- [TASK TO CARRY OUT]:
Only one stretch of the listing below is wanted. Begin at the line that has "Health services (73, 1942)", stop after the line that has "Label Deluxe (209, 1233)", and repeat every line in between exactly.
-*-*-
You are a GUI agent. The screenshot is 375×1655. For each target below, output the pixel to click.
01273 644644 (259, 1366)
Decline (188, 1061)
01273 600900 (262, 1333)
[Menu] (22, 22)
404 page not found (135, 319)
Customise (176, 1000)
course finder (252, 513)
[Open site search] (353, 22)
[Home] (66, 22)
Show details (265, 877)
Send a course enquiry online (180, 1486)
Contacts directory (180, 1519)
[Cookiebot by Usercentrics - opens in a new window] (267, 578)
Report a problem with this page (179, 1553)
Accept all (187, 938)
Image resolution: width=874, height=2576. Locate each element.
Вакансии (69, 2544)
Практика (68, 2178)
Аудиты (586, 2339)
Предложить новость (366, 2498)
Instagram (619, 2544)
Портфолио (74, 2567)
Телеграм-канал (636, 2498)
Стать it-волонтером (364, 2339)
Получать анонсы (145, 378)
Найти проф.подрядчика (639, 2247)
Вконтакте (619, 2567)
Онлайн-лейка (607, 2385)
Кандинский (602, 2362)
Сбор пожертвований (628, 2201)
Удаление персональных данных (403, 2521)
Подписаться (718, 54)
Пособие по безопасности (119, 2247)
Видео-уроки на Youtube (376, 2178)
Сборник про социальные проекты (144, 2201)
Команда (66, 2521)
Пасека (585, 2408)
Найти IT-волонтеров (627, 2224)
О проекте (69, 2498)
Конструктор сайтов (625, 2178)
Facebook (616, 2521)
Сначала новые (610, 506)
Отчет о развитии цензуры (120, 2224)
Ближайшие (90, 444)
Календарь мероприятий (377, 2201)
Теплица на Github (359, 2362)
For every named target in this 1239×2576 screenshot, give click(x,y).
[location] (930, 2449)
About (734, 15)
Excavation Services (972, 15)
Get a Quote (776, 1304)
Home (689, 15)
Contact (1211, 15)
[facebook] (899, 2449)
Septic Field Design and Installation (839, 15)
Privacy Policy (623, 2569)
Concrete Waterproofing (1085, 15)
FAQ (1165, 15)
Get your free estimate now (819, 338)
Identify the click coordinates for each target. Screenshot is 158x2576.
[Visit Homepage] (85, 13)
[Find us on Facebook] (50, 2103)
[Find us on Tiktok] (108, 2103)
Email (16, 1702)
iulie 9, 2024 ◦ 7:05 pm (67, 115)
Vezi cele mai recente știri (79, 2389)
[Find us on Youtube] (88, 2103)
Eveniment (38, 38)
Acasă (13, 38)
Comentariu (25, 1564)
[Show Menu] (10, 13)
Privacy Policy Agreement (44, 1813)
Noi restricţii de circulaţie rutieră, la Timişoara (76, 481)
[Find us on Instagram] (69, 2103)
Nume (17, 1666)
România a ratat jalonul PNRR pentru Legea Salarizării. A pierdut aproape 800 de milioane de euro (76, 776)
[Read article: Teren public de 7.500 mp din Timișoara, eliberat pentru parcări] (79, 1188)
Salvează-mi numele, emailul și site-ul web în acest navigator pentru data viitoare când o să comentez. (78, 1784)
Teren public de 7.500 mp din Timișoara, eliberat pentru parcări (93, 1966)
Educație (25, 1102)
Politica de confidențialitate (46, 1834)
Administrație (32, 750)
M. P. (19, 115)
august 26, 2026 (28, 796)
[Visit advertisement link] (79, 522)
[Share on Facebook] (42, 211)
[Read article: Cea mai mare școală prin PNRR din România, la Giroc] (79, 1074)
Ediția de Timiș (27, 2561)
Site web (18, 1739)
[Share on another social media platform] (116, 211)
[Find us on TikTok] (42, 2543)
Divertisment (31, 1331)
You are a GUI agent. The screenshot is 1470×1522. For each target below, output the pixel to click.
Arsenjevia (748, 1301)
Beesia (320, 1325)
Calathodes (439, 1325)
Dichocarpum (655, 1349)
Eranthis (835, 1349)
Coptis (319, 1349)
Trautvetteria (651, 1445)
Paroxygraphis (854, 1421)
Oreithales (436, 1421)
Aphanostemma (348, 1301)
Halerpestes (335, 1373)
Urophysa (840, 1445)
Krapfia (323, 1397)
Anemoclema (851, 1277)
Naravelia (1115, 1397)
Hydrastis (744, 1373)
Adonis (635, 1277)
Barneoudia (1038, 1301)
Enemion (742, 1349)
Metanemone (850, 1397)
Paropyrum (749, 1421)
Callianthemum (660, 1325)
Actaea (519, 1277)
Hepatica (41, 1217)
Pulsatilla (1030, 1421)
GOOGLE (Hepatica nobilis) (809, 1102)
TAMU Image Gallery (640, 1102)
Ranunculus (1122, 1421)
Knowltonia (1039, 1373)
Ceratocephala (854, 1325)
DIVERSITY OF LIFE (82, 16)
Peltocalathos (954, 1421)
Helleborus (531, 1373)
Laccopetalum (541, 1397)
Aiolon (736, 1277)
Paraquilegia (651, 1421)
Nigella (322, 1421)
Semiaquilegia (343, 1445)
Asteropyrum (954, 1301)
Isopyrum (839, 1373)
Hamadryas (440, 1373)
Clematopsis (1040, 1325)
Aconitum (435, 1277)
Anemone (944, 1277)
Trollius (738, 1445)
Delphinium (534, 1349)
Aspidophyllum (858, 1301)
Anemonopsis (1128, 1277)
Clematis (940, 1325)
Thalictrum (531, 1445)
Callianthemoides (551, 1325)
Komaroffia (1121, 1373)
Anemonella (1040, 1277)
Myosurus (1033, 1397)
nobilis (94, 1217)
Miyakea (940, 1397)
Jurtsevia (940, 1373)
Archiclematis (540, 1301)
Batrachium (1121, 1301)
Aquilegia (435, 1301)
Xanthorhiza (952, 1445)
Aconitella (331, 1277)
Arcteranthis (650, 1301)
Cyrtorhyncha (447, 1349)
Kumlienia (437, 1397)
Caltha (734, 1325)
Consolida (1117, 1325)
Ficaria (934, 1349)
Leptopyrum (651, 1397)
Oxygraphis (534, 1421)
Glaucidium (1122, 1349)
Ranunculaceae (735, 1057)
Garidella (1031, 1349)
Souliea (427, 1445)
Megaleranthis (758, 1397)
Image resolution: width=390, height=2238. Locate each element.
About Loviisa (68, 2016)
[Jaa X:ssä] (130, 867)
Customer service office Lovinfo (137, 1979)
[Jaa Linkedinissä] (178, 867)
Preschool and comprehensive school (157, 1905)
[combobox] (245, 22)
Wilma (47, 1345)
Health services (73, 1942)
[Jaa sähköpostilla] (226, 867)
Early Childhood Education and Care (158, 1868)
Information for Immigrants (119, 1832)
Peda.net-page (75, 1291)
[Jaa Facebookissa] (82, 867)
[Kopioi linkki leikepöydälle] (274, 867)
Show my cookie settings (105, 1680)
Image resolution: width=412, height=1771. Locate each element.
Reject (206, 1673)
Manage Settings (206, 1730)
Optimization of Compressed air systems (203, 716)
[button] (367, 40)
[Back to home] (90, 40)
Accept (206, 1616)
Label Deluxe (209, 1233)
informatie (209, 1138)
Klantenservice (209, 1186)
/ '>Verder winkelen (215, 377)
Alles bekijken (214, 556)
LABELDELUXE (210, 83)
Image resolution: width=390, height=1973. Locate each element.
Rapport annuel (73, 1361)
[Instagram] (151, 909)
-*-*-
- [RESPONSE BOX]:
Health services (73, 1942)
[Jaa sähköpostilla] (226, 867)
Early Childhood Education and Care (158, 1868)
Information for Immigrants (119, 1832)
Peda.net-page (75, 1291)
[Jaa Facebookissa] (82, 867)
[Kopioi linkki leikepöydälle] (274, 867)
Show my cookie settings (105, 1680)
Image resolution: width=412, height=1771. Locate each element.
Reject (206, 1673)
Manage Settings (206, 1730)
Optimization of Compressed air systems (203, 716)
[button] (367, 40)
[Back to home] (90, 40)
Accept (206, 1616)
Label Deluxe (209, 1233)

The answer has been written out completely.